(Records)
++++++++
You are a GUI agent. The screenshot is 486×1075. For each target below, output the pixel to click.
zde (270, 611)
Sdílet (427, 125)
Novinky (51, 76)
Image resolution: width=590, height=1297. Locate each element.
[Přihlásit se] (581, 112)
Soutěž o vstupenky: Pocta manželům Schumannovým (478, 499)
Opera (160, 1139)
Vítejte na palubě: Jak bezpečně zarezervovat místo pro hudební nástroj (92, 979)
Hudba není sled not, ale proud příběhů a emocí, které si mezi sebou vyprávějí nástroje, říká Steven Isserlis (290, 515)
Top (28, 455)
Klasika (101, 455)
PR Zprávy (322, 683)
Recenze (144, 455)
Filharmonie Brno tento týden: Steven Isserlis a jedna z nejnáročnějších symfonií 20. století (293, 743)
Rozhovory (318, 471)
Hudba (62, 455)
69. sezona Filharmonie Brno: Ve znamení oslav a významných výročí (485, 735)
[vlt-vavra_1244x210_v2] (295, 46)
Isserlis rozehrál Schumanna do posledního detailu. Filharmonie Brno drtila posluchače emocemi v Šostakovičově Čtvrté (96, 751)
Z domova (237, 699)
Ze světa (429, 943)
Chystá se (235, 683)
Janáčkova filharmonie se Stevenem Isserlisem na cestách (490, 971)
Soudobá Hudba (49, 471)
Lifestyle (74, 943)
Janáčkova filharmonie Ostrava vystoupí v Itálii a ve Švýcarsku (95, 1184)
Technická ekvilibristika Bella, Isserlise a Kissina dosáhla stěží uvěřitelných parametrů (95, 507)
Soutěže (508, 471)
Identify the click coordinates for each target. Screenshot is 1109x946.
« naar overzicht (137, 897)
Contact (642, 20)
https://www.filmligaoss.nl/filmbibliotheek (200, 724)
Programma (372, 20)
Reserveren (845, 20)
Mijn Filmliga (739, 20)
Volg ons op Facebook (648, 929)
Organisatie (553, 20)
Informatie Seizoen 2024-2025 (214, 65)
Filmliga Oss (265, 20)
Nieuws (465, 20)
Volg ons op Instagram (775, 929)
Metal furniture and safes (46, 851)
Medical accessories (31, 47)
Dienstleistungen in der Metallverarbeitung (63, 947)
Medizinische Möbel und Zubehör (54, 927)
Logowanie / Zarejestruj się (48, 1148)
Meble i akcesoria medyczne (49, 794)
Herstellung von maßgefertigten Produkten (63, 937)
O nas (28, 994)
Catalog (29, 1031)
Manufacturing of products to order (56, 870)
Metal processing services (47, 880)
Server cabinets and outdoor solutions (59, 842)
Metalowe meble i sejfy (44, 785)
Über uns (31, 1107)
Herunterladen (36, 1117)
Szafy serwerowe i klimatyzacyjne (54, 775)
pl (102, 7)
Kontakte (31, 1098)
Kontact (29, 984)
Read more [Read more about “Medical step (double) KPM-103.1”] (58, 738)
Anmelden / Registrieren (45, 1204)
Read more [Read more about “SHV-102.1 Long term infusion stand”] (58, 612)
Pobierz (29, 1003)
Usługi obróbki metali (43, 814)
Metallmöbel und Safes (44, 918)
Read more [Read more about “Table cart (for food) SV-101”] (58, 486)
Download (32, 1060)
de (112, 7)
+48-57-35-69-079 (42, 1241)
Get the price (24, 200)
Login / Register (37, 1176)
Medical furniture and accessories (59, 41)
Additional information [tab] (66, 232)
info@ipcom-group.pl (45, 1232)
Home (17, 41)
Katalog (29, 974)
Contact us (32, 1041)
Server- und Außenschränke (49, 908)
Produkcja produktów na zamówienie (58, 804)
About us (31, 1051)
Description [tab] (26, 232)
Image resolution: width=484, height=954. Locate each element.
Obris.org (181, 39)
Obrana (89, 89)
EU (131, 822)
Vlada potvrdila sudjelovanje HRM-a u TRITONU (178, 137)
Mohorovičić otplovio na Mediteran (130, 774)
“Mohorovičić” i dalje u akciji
++++++++
Copy out every line of the records above without any changes.

You are a GUI agent. The screenshot is 486×1075. For each target below, output the pixel to click.
zde (270, 611)
Sdílet (427, 125)
Novinky (51, 76)
Image resolution: width=590, height=1297. Locate each element.
[Přihlásit se] (581, 112)
Soutěž o vstupenky: Pocta manželům Schumannovým (478, 499)
Opera (160, 1139)
Vítejte na palubě: Jak bezpečně zarezervovat místo pro hudební nástroj (92, 979)
Hudba není sled not, ale proud příběhů a emocí, které si mezi sebou vyprávějí nástroje, říká Steven Isserlis (290, 515)
Top (28, 455)
Klasika (101, 455)
PR Zprávy (322, 683)
Recenze (144, 455)
Filharmonie Brno tento týden: Steven Isserlis a jedna z nejnáročnějších symfonií 20. století (293, 743)
Rozhovory (318, 471)
Hudba (62, 455)
69. sezona Filharmonie Brno: Ve znamení oslav a významných výročí (485, 735)
[vlt-vavra_1244x210_v2] (295, 46)
Isserlis rozehrál Schumanna do posledního detailu. Filharmonie Brno drtila posluchače emocemi v Šostakovičově Čtvrté (96, 751)
Z domova (237, 699)
Ze světa (429, 943)
Chystá se (235, 683)
Janáčkova filharmonie se Stevenem Isserlisem na cestách (490, 971)
Soudobá Hudba (49, 471)
Lifestyle (74, 943)
Janáčkova filharmonie Ostrava vystoupí v Itálii a ve Švýcarsku (95, 1184)
Technická ekvilibristika Bella, Isserlise a Kissina dosáhla stěží uvěřitelných parametrů (95, 507)
Soutěže (508, 471)
Identify the click coordinates for each target. Screenshot is 1109x946.
« naar overzicht (137, 897)
Contact (642, 20)
https://www.filmligaoss.nl/filmbibliotheek (200, 724)
Programma (372, 20)
Reserveren (845, 20)
Mijn Filmliga (739, 20)
Volg ons op Facebook (648, 929)
Organisatie (553, 20)
Informatie Seizoen 2024-2025 (214, 65)
Filmliga Oss (265, 20)
Nieuws (465, 20)
Volg ons op Instagram (775, 929)
Metal furniture and safes (46, 851)
Medical accessories (31, 47)
Dienstleistungen in der Metallverarbeitung (63, 947)
Medizinische Möbel und Zubehör (54, 927)
Logowanie / Zarejestruj się (48, 1148)
Meble i akcesoria medyczne (49, 794)
Herstellung von maßgefertigten Produkten (63, 937)
O nas (28, 994)
Catalog (29, 1031)
Manufacturing of products to order (56, 870)
Metal processing services (47, 880)
Server cabinets and outdoor solutions (59, 842)
Metalowe meble i sejfy (44, 785)
Über uns (31, 1107)
Herunterladen (36, 1117)
Szafy serwerowe i klimatyzacyjne (54, 775)
pl (102, 7)
Kontakte (31, 1098)
Kontact (29, 984)
Read more [Read more about “Medical step (double) KPM-103.1”] (58, 738)
Anmelden / Registrieren (45, 1204)
Read more [Read more about “SHV-102.1 Long term infusion stand”] (58, 612)
Pobierz (29, 1003)
Usługi obróbki metali (43, 814)
Metallmöbel und Safes (44, 918)
Read more [Read more about “Table cart (for food) SV-101”] (58, 486)
Download (32, 1060)
de (112, 7)
+48-57-35-69-079 (42, 1241)
Get the price (24, 200)
Login / Register (37, 1176)
Medical furniture and accessories (59, 41)
Additional information [tab] (66, 232)
info@ipcom-group.pl (45, 1232)
Home (17, 41)
Katalog (29, 974)
Contact us (32, 1041)
Server- und Außenschränke (49, 908)
Produkcja produktów na zamówienie (58, 804)
About us (31, 1051)
Description [tab] (26, 232)
Image resolution: width=484, height=954. Locate each element.
Obris.org (181, 39)
Obrana (89, 89)
EU (131, 822)
Vlada potvrdila sudjelovanje HRM-a u TRITONU (178, 137)
Mohorovičić otplovio na Mediteran (130, 774)
“Mohorovičić” i dalje u akciji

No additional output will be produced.